### Work instruction
What must be written out is each line from the one holding "This screenshot has" through the end of the records, word for word, minus any pictures.

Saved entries
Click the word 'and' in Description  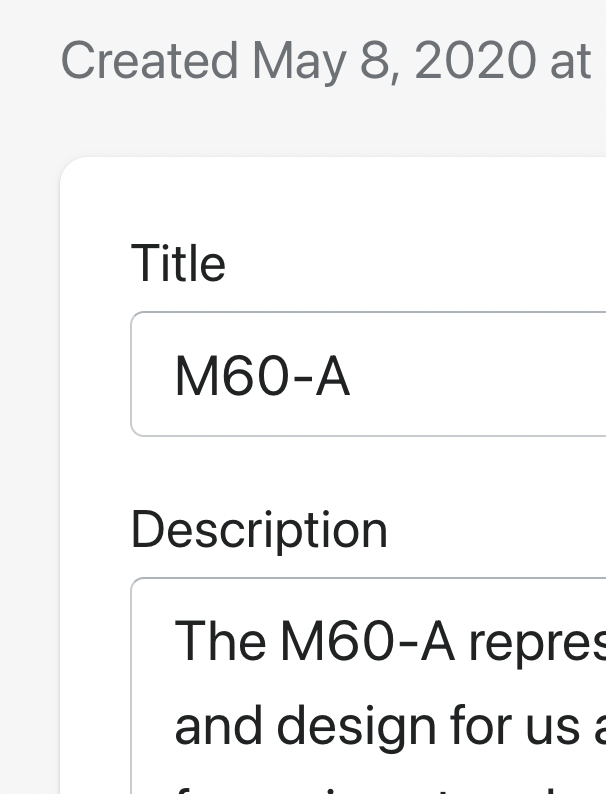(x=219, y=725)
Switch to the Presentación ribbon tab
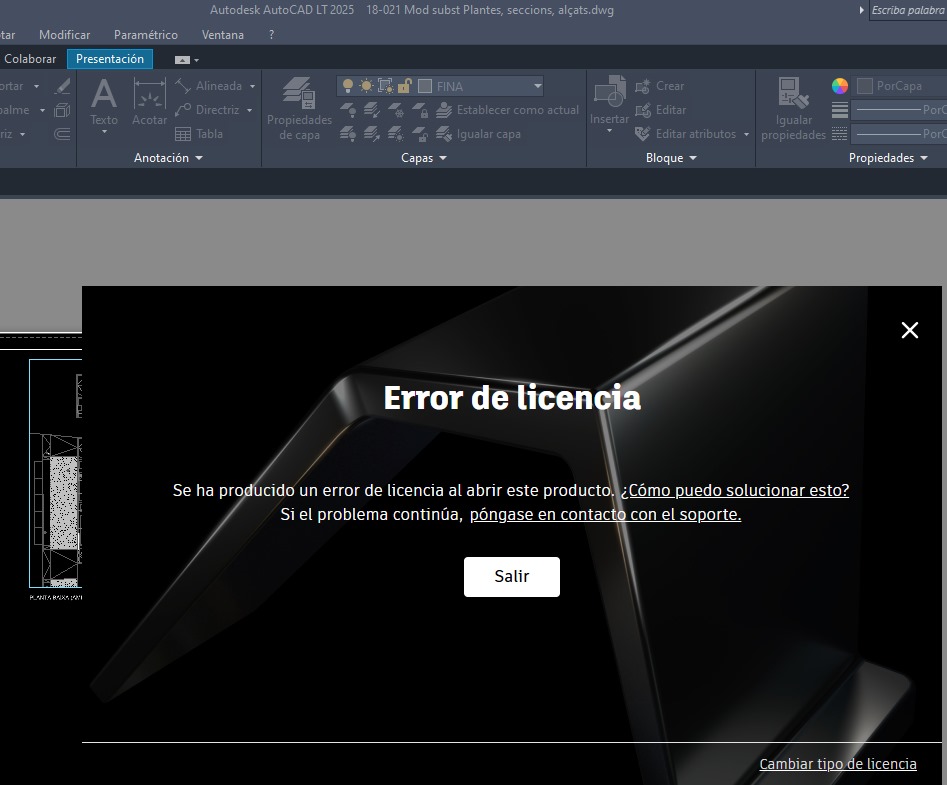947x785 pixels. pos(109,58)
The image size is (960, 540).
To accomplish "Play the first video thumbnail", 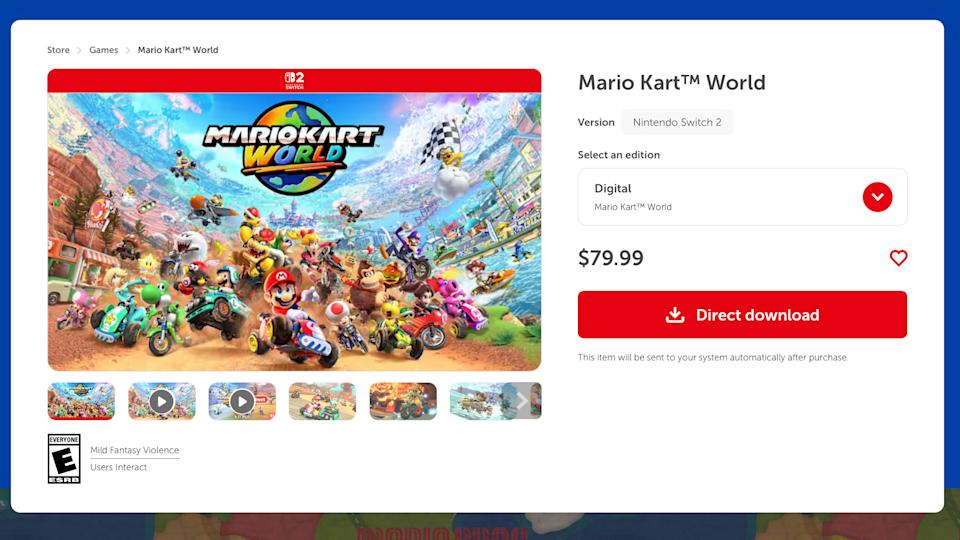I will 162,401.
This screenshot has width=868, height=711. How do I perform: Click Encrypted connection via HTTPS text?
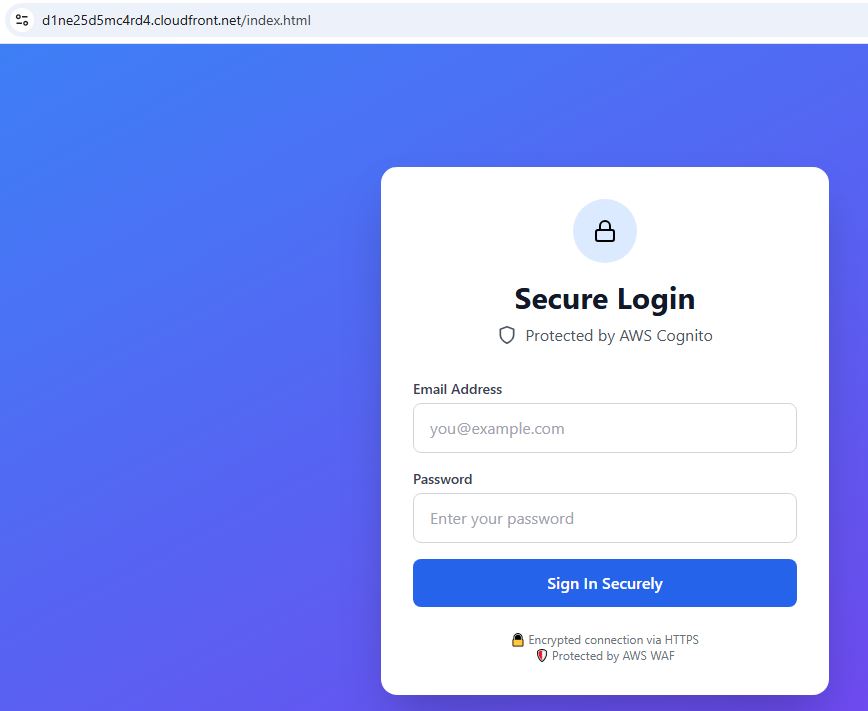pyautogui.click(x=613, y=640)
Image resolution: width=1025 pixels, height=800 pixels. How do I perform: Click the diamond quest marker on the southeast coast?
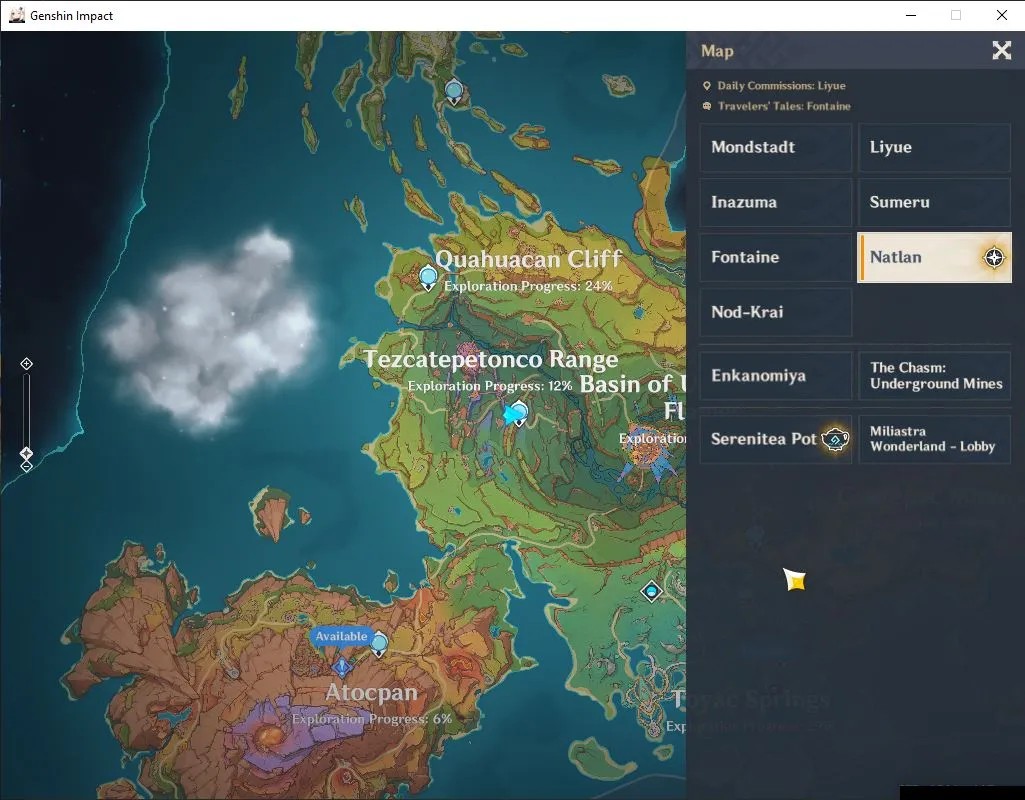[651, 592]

### Exercise response
This screenshot has width=868, height=711. How do I perform: Click Encrypted connection via HTTPS text?
pyautogui.click(x=613, y=640)
Image resolution: width=1025 pixels, height=800 pixels. How do I perform: Click the diamond quest marker on the southeast coast?
[651, 592]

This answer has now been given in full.